ATW Daily News
SAS reports first net profit in two years
Friday November 6, 2009SAS Group posted its first quarterly profit since the 2007 third quarter, a SEK152 million ($21.5 million) surplus in the three months ended Sept. 30 that represented a reversal from the SEK1.99 billion deficit suffered in the year-ago period.
The company credited cost and capacity cuts achieved through its Core SAS program, rising load factor and a SEK427 million gain from the sale of its stake in bmi to Lufthansa (ATWOnline, Oct. 2). Income before nonrecurring items in continuing operations fell 87.7% year-over-year to SEK37 million.
President and CEO Mats Jansson said that Core SAS, launched in February, contributed SEK1.3 billion to SAS's bottom line through September and that the company is "continuing the implementation. . .with full vigor." The total impact over 2009-10 is expected to be SEK3.9 billion, and 1,884 fulltime employees have left the company so far, he said.
Group revenue fell 16.6% to SEK11.08 billion and operating income rose 38.5% to SEK259 million from the SEK187 million reported in the 2008 third quarter. Its airlines transported 6.2 million passengers, down 14.7%, while RPKs fell 16% to 6.87 billion. Capacity declined 18.4% to 8.96 billion ASKs and load factor rose 2.2 points to 76.7%.
SAS Scandinavian Airlines suffered a SEK531 million operating loss, widened from a SEK77 million deficit in the year-ago quarter, as revenue fell 19.5% to SEK6.89 billion. Traffic slid17.3% to 6.32 billion RPKs on a 20% cut in capacity to 8.14 billion ASKs, lifting load factor 2.6 points to 77.6%. The Blue1 subsidiary reported a SEK56 million operating loss before nonrecurring items while Wideroe was SEK6 million in the black. The group had 257 aircraft on Sept. 30--212 with SAS, 30 with Wideroe and 15 with Blue1.
Nine-month loss of SEK1.64 billion was 54% improved from the SEK3.57 billion deficit reported in the first nine months of 2008. Operating loss, however, deepened to SEK1.67 billion from SEK414 million.

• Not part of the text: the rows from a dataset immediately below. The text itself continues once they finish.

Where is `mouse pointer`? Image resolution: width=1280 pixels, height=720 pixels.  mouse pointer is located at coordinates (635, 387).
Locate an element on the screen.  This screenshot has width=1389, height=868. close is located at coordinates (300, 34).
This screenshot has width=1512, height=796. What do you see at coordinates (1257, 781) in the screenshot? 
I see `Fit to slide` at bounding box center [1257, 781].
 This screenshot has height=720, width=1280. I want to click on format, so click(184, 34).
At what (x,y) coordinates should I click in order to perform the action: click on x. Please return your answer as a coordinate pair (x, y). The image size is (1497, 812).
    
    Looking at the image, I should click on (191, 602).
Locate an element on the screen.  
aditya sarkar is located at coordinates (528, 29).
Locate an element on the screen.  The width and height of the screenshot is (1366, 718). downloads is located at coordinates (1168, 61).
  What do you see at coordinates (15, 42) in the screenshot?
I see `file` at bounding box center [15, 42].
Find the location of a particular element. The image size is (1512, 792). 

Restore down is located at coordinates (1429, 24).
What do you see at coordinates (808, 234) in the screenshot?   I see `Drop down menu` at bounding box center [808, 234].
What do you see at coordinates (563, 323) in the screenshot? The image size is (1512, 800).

SAS said that "the existing cost gap relative to relevant competitors will diminish but not close completely" as a result of Core SAS and that a "large part" of the remainder "is associated with collective agreements." Yesterday it said negotiations with cabin crew in Sweden and Norway and ground staff in Denmark have produced SEK130 million in savings. It has not reached agreements with its three pilot unions or Danish flight attendants. "A number of counter demands have been made in the final stages of negotiations, which the SAS management and board. . .cannot accept," it said.